What will happen if a majority of dioceses do not vote to return the Covenant to the General Synod? Will the Church of England have rejected the Covenant or not?
A defeat of the Covenant in diocesan synods would appear to prevent the General Synod from considering the Covenant before it ends its current incarnation in July 2015. If this happens, however, it would appear that the Church of England will have failed to adopt the Covenant. But this is not the same as refusing to adopt it.
Were the Covenant a carefully drawn legal document (instead of a legal-sounding document drawn up largely by politically oriented clergy, some of whom were very angry), the text would specify the exact form by which adoption must be declared to the Communion, and there would be a deadline for adoption. Failure to declare adoption before the deadline would be construed as rejection.
Not only has the Covenant not been subject to reasonable, unambiguous adoption procedures, but also it authorizes churches to act in certain circumstances as if it had adopted the pact.
One might imagine the Church of England attempting and failing to adopt the Covenant every five years. There could be no end to it. On the other hand, Southeast Asia “acceded” to the Covenant but added a “Preamble to the Letter of Accession” that, like Lewis Carroll’s Humpty Dumpty, asserts that the words of the Covenant mean only what that province says they mean. Somewhat less arrogantly, Ireland “subscribed” to the Covenant, seemingly circumscribing its effect on the Irish church. How the actions of Southeast Asia or Ireland differ from that of, say, Mexico, which simply let its “yes” be “yes,” is anyone’s guess.

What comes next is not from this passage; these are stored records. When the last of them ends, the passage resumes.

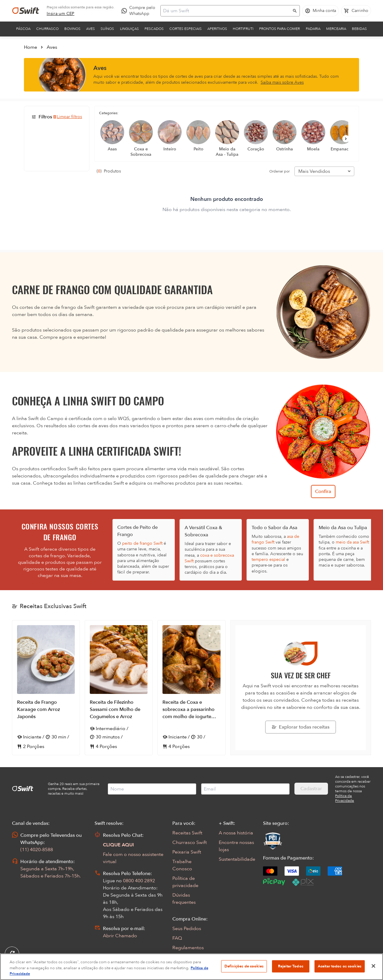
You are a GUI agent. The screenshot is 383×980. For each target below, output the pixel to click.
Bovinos (72, 29)
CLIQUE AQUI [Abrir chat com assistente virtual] (118, 845)
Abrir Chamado (120, 935)
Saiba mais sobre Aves (282, 82)
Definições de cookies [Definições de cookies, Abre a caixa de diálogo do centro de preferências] (244, 966)
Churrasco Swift (190, 842)
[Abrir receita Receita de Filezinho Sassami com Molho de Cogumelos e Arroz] (118, 687)
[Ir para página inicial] (26, 11)
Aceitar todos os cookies (340, 966)
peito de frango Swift (142, 543)
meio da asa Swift (352, 542)
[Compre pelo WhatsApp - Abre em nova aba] (140, 11)
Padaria (313, 29)
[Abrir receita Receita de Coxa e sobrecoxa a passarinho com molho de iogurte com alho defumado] (191, 687)
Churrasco (47, 29)
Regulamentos (188, 948)
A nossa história (236, 833)
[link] (61, 14)
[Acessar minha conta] (321, 11)
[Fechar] (373, 966)
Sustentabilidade (237, 859)
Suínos (107, 29)
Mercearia (336, 29)
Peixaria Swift (187, 852)
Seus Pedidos (187, 928)
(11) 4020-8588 (37, 850)
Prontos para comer (279, 29)
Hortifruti (243, 29)
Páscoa (23, 29)
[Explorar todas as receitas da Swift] (300, 727)
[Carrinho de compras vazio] (356, 11)
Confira (323, 492)
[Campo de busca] (226, 11)
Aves (90, 29)
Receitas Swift (187, 833)
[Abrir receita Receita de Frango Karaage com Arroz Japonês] (46, 687)
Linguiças (129, 29)
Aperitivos (217, 29)
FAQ (177, 938)
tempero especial (268, 559)
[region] (192, 967)
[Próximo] (346, 138)
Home (30, 47)
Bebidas (359, 29)
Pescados (154, 29)
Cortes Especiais (185, 29)
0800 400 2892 (139, 881)
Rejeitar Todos (290, 966)
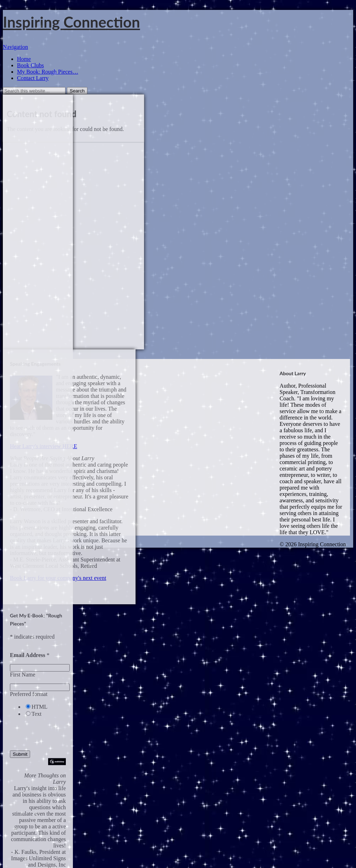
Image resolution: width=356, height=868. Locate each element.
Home (24, 59)
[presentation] (42, 731)
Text (36, 714)
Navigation (15, 47)
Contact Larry (33, 78)
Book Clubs (30, 65)
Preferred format (29, 694)
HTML (39, 707)
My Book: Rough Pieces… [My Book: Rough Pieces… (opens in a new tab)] (47, 72)
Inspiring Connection (71, 22)
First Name (23, 674)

But let me return to the Church of England for a moment. According to §4.2.8 of the Covenant text,
Participation in the decision making of the Standing Committee or of the Instruments of Communion in respect to section 4.2 [The Maintenance of the Covenant and Dispute Resolution] shall be limited to those members of the Instruments of Communion who are representatives of those churches who have adopted the Covenant, or who are still in the process of adoption.“Questions” about the actions of a church can only be raised with respect to a church that has adopted the Covenant (§4.2.3). If the Church of England has not definitively rejected the Covenant, even though its dioceses have essentially voted down adoption of it, would not the church get the best of both worlds? It would have no obligations to satisfy any other churches with its behavior, yet it could argue that it is “still in the process of adoption,” since adoption had not actually been precluded. Therefore, representatives of the Church of England, including, of course, the Archbishop of Canterbury, could serve as they always have. This peculiar state of affairs could go on indefinitely.

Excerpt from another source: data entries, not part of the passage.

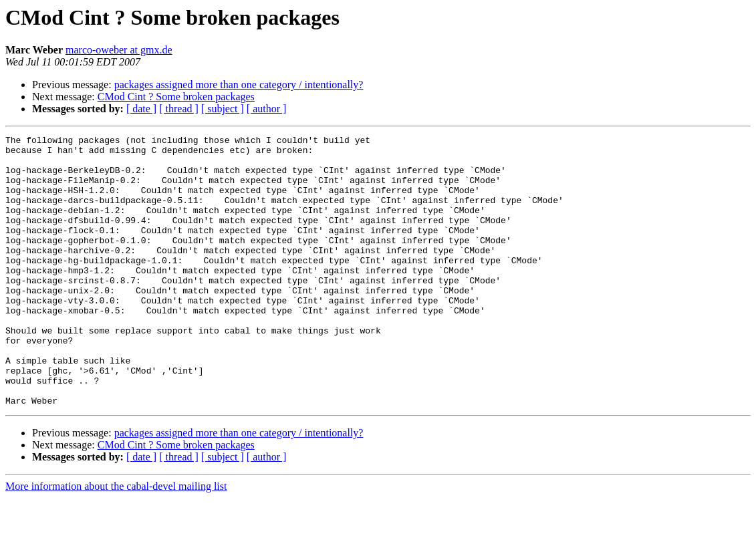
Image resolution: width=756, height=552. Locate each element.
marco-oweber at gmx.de (118, 49)
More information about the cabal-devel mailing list (116, 540)
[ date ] (141, 108)
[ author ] (267, 108)
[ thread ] (178, 108)
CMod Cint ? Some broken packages (176, 96)
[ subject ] (223, 108)
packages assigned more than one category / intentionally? (239, 84)
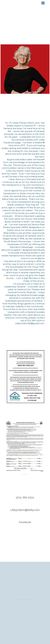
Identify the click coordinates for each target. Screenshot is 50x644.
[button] (43, 3)
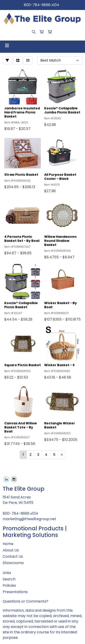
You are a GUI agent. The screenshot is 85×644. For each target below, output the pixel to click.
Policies (9, 585)
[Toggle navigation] (7, 46)
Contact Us (13, 556)
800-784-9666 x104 (42, 5)
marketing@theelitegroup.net (30, 519)
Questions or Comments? (26, 601)
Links (7, 573)
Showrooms (13, 563)
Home (8, 544)
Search (9, 579)
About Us (11, 550)
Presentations (15, 592)
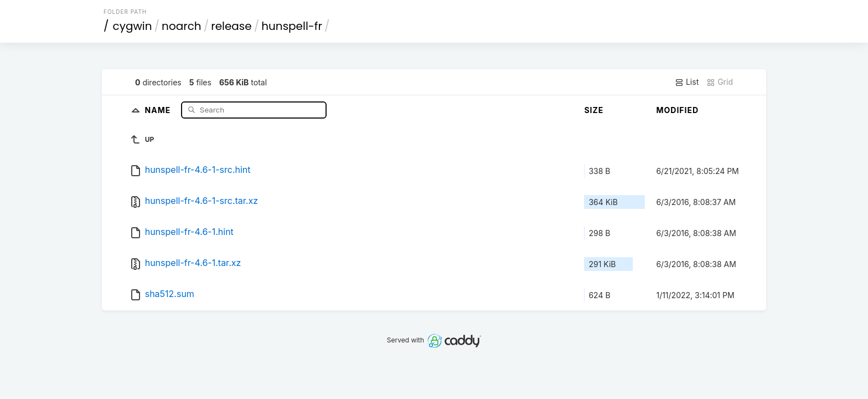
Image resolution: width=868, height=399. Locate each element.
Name (159, 109)
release (231, 26)
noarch (182, 26)
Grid (720, 82)
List (686, 82)
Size (593, 110)
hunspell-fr (292, 26)
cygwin (132, 26)
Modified (677, 110)
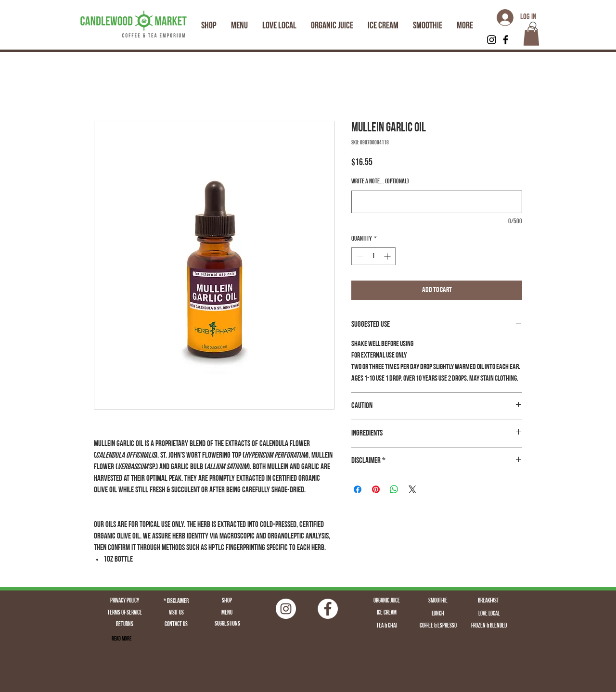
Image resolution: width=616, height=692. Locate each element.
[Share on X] (412, 489)
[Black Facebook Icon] (505, 39)
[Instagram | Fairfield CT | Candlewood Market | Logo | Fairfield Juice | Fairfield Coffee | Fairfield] (286, 609)
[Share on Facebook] (358, 489)
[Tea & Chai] (386, 626)
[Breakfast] (488, 601)
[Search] (534, 26)
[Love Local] (489, 614)
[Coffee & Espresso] (438, 626)
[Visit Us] (176, 613)
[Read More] (121, 639)
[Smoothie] (438, 601)
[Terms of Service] (125, 613)
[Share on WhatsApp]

Churches could object that failure to approve is, in fact, rejection, and assert that the Church of England was no longer “still in the process of adoption.” Who would adjudicate such a claim? According to §4.2.2, the Standing Committee “shall monitor the functioning of the Covenant in the life of the Anglican Communion on behalf of the Instruments.” Would the Standing Committee, chaired by the Archbishop of Canterbury, whose authority hung in the balance, decide the matter? Would the Archbishop of Canterbury recuse himself? Would the Church of England find itself in the second tier of the Anglican Communion. God only knows!

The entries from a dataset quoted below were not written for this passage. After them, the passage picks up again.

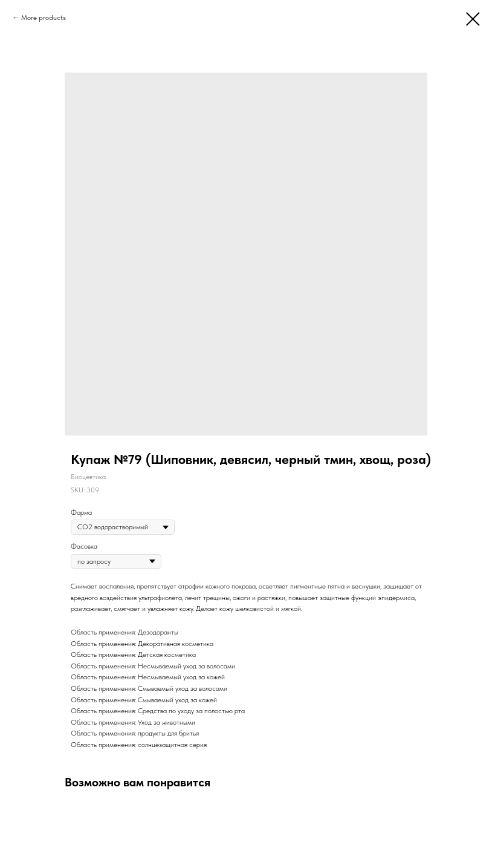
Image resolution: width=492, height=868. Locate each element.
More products (44, 18)
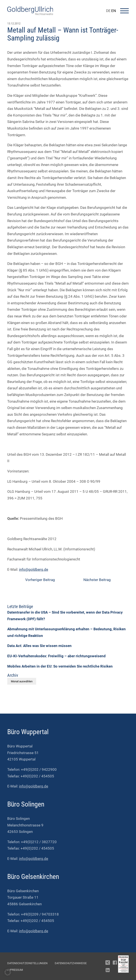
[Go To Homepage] (30, 14)
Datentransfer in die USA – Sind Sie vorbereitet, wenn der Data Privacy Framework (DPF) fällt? (65, 616)
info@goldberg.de (33, 569)
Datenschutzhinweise (71, 963)
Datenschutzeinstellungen (27, 963)
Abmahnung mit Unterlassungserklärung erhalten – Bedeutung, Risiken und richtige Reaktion (66, 632)
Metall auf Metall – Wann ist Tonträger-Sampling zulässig (63, 34)
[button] (8, 972)
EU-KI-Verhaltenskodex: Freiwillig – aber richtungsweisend (56, 656)
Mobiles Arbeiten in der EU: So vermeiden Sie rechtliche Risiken (60, 666)
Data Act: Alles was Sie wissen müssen (40, 646)
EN (114, 11)
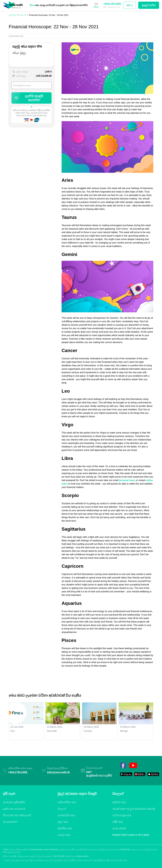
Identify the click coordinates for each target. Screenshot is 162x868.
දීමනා (33, 5)
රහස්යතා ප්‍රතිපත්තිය (14, 802)
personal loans (127, 480)
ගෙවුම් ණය (64, 835)
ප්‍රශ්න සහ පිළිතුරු (68, 5)
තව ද (129, 5)
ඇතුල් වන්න (149, 5)
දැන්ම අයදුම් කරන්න (28, 98)
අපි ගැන (56, 5)
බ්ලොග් (62, 809)
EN (96, 4)
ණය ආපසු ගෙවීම (43, 5)
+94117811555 (112, 4)
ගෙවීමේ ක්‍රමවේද (122, 815)
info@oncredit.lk (58, 772)
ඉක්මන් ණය (119, 802)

All this just goes to show what an incompetently drawn document the Covenant is. Some have feared that the Covenant could have the Communion arguing about how many angels can dance on the head of a pin. Verily, I say unto you, it could have us arguing about who is allowed to count the dancing angels and what methods of enumeration may be used.
What does all this mean for The Episcopal Church. It means, I think, that we should try to drive a stake through the heart of this misbegotten Covenant. We should pass a resolution at the 2012 General Convention stating that (1) we are, and expect to continue to be, a member of the Anglican Communion, but that (2) we decline to adopt the Anglican Covenant. We should not simply vote down a resolution to adopt the Covenant.